I have a swarm of bees inside a tree in my yard. My Dad talked to a guy who said that it would be really hard to get them out of the tree. Is there anyway I can lure them out? Perhaps putting a hive under the tree and putting bee lure in it?


----------



## AmericasBeekeeper (Jan 24, 2010)

A trap-out is a time consuming recurring solution. Make a one way cone or escape that the bees can leave but not return to the tree. Attach a hive for them to travel through. The tree will need to be sealed and there is probably a second opening you missed. 
The easiest, fastest and permanent solution is to cut the tree down. Cut the cavity open. Attach the combs to your frames with string, wire, rubber bands, or chicken wire.


----------



## Rader Sidetrack (Nov 30, 2011)

A hive under the tree with lure may result in catching a swarm from the tree hive, but it is unlikely to get the parent colony to leave the tree.

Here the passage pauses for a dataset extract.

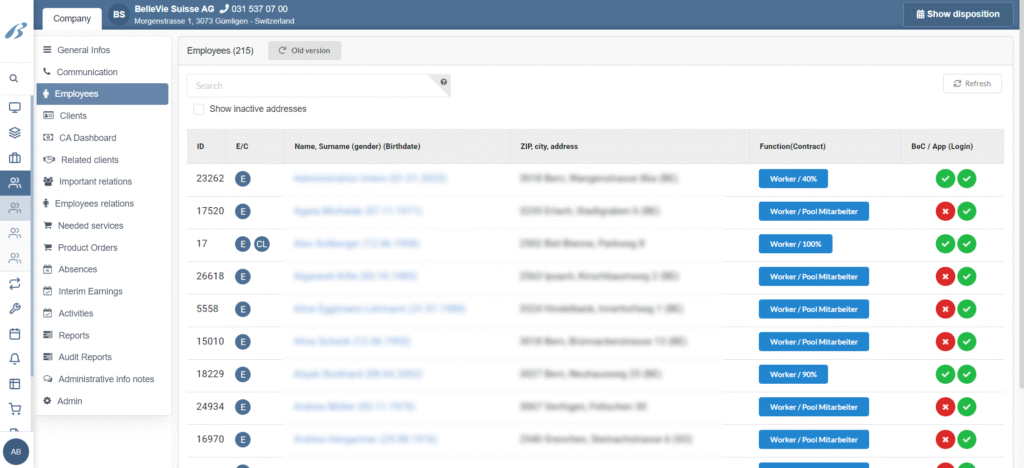Toggle green App login status for employee 23262
The image size is (1024, 468).
966,179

If catching a swarm is not good enough, and you need the bees gone from the tree, try a Hogan Trapout. This is a very informative thread:
http://www.beesource.com/forums/showthread.php?259430-Wanting-to-get-the-queen-from-a-trap-out-HOW

Particularly note post #7.


----------



## RAFAEL/PR (Feb 23, 2012)

ThePigeonKid said:


> I have a swarm of bees inside a tree in my yard. My Dad talked to a guy who said that it would be really hard to get them out of the tree. Is there anyway I can lure them out? Perhaps putting a hive under the tree and putting bee lure in it?

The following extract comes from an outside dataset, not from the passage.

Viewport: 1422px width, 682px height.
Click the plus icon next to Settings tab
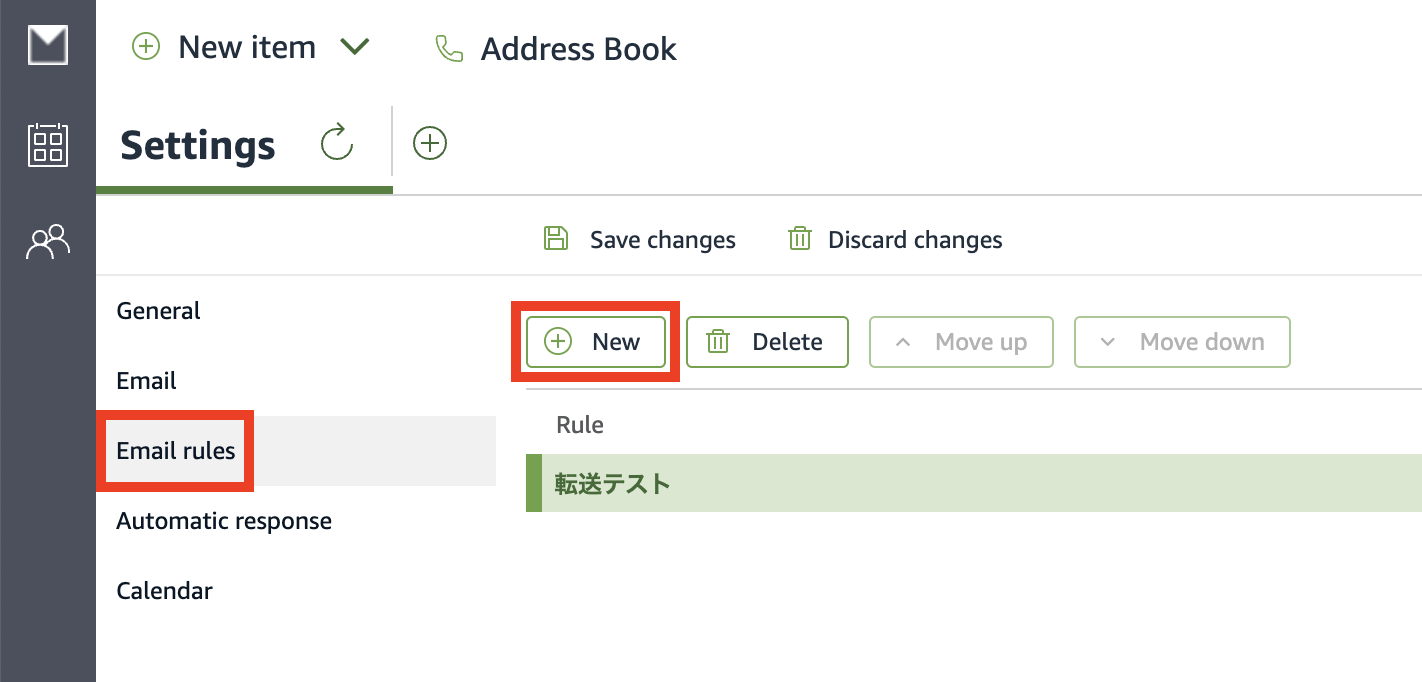click(430, 144)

 yea you could if you could spot the Queen and put her in the hive you want them to go or try lemon grass as a lure and some people even put blackcomb also inside the trap,but for sure if you could get you hands on that queen that swam will follow her where ever she goes


----------



## ThePigeonKid (Apr 25, 2012)

Here is a pic:


----------



## Ben Brewcat (Oct 27, 2004)

Inside a cavity is a colony not a swarm, which means a cutout. Lure-out won't entice the colony to leave.


----------



## Cleo C. Hogan Jr (Feb 27, 2010)

You don't really want to do a cutout, what you want is a trapout. Send me an e-mail [email protected] and i will send you the info to build your trap, instructions on how to set it up, and color photos of 2 trapouts in progress to show you what you will be doing. Very simple, very easy.

In a tree, it is relatively easy to get the queen, and, it is very easy to get 3 or 4 starts from a good tree, this year, next year, the year after, on and on. Or, you can eliminate the colony if that is what you want to do.

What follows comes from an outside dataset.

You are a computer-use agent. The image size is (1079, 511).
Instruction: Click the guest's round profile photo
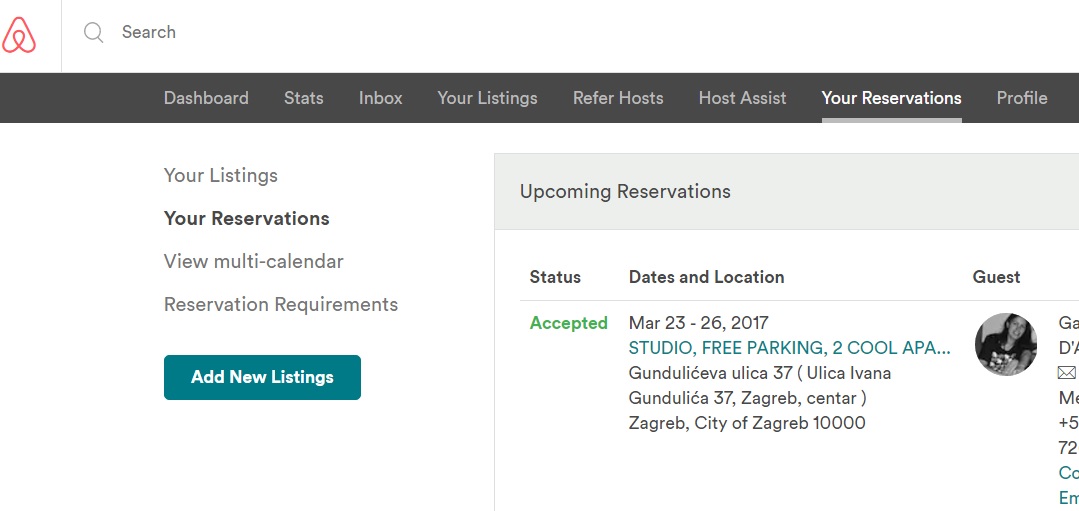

If you put out swarm boxes, you may catch a swarm, (if you are lucky) but you will still have the original colony in the tree, and it will have a new queen, good for a couple more years..

cchoganjr


----------



## ThePigeonKid (Apr 25, 2012)

Cleo C. Hogan Jr said:


> You don't really want to do a cutout, what you want is a trapout. Send me an e-mail [email protected] and i will send you the info to build your trap, instructions on how to set it up, and color photos of 2 trapouts in progress to show you what you will be doing. Very simple, very easy.


Email sent. 

Thanks!


----------



## David LaFerney (Jan 14, 2009)

The coolest thing would be to just leave them alone if it's possible. There's a tree about like that at my bee yard that I keep hoping some will move into.


----------